**Information supplied:**
▼▼▼

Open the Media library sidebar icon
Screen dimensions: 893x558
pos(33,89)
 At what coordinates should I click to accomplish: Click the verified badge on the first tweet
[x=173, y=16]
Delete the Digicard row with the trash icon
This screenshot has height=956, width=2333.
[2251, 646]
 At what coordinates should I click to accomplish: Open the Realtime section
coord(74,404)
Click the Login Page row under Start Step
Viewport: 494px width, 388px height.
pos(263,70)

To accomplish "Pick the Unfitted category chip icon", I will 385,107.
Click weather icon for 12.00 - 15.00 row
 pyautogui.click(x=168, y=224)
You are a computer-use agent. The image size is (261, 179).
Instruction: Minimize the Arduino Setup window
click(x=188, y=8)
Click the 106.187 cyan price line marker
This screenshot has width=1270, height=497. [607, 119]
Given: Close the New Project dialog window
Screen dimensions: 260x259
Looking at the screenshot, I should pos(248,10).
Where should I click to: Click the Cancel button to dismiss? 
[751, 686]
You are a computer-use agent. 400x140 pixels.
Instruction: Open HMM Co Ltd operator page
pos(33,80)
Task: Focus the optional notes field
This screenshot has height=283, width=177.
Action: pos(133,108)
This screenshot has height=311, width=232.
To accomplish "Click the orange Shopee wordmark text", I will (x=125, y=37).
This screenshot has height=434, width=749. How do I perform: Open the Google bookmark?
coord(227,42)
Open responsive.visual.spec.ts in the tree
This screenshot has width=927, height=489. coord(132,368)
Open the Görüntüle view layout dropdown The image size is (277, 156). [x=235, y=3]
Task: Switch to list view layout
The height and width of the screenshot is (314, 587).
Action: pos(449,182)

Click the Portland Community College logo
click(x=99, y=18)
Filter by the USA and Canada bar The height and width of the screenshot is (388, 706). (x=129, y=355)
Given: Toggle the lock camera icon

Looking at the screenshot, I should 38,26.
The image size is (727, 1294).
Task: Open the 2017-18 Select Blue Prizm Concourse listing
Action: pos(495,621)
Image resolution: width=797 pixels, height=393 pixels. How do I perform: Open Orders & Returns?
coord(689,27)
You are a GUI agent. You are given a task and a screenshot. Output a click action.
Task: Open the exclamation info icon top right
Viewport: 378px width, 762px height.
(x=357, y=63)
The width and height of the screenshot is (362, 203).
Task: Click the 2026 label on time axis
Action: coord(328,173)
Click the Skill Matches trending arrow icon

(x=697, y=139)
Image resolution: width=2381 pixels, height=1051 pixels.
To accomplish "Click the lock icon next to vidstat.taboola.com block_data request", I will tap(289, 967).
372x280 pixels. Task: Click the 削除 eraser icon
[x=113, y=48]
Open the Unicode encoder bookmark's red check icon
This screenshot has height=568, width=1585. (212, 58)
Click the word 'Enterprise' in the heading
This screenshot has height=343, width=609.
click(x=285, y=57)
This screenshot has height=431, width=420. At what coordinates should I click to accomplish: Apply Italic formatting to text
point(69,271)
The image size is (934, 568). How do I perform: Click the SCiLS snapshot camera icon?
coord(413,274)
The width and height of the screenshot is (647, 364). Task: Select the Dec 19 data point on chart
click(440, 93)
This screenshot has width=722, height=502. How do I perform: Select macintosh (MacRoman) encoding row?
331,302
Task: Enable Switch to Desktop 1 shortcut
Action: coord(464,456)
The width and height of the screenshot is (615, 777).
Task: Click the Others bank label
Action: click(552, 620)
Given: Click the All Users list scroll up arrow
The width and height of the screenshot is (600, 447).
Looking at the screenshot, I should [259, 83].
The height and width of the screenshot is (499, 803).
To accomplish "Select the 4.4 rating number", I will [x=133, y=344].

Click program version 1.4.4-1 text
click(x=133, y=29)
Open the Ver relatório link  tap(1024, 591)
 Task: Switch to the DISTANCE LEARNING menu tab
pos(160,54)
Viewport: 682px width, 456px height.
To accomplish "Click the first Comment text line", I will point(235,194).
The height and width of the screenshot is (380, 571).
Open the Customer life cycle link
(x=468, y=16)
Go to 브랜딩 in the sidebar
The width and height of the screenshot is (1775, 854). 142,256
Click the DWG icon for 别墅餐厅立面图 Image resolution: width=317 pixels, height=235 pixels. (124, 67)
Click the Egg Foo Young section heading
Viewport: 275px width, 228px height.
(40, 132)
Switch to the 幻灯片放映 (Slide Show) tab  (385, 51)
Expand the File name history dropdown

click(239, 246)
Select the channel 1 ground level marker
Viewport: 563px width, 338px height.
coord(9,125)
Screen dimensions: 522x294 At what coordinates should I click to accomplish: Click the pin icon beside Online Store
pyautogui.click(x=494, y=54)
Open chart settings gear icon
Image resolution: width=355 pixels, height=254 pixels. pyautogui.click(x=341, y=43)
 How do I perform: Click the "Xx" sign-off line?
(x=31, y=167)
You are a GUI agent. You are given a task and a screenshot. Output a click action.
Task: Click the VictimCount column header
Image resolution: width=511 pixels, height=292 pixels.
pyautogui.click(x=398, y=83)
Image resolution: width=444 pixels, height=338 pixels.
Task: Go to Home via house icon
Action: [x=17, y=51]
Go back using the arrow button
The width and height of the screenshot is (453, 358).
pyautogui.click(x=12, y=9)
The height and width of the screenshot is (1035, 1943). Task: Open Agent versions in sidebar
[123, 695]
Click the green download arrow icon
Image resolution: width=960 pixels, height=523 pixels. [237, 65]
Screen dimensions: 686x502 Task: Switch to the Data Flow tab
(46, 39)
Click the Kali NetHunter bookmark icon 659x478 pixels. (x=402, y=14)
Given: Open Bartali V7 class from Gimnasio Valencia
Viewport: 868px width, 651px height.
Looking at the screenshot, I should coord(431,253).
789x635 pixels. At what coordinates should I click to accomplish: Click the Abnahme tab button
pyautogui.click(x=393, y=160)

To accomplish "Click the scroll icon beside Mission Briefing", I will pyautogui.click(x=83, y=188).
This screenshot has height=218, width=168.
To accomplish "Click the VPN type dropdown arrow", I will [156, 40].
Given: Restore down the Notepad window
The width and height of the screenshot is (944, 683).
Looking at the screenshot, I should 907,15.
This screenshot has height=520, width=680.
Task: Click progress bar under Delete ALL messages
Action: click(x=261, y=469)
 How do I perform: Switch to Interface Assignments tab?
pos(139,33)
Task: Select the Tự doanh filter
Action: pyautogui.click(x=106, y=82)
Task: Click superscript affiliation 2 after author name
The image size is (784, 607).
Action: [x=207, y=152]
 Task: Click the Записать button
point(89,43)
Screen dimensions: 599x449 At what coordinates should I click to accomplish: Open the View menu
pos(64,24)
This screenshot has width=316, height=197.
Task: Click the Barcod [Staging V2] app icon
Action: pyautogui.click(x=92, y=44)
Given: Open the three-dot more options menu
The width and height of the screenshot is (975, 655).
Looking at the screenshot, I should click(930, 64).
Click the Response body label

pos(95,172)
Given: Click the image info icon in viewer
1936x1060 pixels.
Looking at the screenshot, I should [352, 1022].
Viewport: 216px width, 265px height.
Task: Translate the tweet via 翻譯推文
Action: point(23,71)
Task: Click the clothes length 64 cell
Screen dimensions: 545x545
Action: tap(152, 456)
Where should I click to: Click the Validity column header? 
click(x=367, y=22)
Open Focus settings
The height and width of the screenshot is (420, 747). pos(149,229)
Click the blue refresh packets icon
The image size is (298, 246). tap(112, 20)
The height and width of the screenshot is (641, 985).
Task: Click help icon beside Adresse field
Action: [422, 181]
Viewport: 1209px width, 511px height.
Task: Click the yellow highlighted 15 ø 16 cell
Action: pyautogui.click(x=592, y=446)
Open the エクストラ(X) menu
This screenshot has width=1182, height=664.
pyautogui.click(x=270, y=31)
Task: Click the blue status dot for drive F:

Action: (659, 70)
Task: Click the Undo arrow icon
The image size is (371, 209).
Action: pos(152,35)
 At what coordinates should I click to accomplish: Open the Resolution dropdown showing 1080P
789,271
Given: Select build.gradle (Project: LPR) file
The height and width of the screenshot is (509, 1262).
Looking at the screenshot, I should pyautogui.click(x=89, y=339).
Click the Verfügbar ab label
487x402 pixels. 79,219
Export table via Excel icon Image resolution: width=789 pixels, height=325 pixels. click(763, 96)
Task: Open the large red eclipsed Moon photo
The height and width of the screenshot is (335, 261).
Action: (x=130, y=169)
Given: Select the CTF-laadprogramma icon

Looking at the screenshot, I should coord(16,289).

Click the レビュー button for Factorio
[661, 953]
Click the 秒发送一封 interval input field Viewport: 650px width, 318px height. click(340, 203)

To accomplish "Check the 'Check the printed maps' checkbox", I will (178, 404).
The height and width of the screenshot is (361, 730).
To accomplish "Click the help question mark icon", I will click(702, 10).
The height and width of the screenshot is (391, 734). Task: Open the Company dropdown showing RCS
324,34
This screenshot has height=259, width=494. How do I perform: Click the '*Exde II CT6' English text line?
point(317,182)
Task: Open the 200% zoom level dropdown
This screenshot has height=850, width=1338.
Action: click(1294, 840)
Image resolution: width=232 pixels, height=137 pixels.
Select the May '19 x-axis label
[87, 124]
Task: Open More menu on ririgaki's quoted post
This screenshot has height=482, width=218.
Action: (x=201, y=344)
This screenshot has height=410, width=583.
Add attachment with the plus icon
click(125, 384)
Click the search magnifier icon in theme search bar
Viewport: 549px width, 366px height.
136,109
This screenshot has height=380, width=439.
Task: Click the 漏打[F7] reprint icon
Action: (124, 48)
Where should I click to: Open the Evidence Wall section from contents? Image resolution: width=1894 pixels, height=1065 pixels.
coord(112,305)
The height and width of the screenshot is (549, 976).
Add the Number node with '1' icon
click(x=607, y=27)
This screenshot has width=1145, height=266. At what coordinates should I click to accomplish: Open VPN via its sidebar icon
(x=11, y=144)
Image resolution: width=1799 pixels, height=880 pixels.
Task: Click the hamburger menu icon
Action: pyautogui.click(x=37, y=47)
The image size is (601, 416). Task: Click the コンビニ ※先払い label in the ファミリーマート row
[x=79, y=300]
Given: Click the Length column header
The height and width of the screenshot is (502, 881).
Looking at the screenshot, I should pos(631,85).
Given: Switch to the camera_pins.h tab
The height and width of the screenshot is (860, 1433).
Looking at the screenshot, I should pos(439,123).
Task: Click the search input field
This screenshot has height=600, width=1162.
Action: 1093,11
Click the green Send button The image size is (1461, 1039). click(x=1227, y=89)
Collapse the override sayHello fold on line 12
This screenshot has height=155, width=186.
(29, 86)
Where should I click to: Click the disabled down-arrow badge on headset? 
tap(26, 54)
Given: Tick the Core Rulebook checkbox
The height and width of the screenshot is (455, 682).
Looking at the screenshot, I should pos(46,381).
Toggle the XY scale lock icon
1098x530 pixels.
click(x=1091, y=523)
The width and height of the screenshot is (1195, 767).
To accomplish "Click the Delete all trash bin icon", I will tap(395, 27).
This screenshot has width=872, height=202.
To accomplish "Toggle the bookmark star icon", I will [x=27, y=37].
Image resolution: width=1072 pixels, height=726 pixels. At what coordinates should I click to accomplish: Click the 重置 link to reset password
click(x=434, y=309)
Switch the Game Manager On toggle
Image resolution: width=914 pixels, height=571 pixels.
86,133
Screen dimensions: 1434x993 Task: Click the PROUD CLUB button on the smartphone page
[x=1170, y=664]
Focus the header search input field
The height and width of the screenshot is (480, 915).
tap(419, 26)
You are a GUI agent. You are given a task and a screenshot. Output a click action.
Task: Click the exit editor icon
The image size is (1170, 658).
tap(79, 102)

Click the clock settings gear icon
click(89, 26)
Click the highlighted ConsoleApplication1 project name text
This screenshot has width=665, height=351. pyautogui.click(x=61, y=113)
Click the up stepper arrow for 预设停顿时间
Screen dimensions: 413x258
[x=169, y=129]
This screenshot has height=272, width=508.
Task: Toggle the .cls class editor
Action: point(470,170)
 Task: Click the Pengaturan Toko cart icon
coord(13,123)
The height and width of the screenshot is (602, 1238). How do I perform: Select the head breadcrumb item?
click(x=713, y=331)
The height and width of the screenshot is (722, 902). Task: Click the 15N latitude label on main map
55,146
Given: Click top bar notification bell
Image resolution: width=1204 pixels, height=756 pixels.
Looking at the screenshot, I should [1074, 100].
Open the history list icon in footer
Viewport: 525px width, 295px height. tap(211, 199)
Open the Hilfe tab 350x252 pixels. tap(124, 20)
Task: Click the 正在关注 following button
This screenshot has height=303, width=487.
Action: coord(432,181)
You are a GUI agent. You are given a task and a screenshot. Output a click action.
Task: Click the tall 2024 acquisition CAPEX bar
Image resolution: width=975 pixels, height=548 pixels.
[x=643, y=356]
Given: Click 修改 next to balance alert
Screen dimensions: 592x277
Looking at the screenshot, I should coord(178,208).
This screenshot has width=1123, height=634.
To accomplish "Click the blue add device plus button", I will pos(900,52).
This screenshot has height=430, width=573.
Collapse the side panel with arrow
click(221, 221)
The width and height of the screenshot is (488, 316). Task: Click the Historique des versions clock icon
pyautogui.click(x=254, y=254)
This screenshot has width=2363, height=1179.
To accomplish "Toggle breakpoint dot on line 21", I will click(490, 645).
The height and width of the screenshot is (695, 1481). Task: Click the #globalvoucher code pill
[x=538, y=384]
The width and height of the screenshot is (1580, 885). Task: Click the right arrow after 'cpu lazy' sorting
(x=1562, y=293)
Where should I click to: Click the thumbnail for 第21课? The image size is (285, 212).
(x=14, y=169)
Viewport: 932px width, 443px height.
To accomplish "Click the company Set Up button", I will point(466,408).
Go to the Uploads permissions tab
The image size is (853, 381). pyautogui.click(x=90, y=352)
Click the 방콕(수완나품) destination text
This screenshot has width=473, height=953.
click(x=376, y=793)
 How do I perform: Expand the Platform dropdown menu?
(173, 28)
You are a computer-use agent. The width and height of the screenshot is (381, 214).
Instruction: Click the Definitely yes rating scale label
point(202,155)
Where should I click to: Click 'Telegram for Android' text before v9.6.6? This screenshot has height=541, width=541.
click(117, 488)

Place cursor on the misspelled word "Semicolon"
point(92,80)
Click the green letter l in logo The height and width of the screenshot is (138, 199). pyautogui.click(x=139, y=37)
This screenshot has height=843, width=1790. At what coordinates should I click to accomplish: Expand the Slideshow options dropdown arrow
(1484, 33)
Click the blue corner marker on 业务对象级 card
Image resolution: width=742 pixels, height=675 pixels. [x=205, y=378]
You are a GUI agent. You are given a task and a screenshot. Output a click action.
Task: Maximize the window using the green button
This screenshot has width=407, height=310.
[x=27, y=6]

▲▲▲

**What you have to do:**
Rescale the records starting at the line containing "This screenshot has width=2363, height=1179." and ending at the line containing "[x=538, y=384]". Reproduce every line in that span, requests included. Multiply each click coordinate in the answers by 1.15 and round to the nearest whole number, rounding halves up. Leave all other numbers unchanged.

**Solution for this task:**
This screenshot has width=2363, height=1179.
To accomplish "Toggle breakpoint dot on line 21", I will click(564, 742).
The height and width of the screenshot is (695, 1481). Task: Click the #globalvoucher code pill
[x=619, y=442]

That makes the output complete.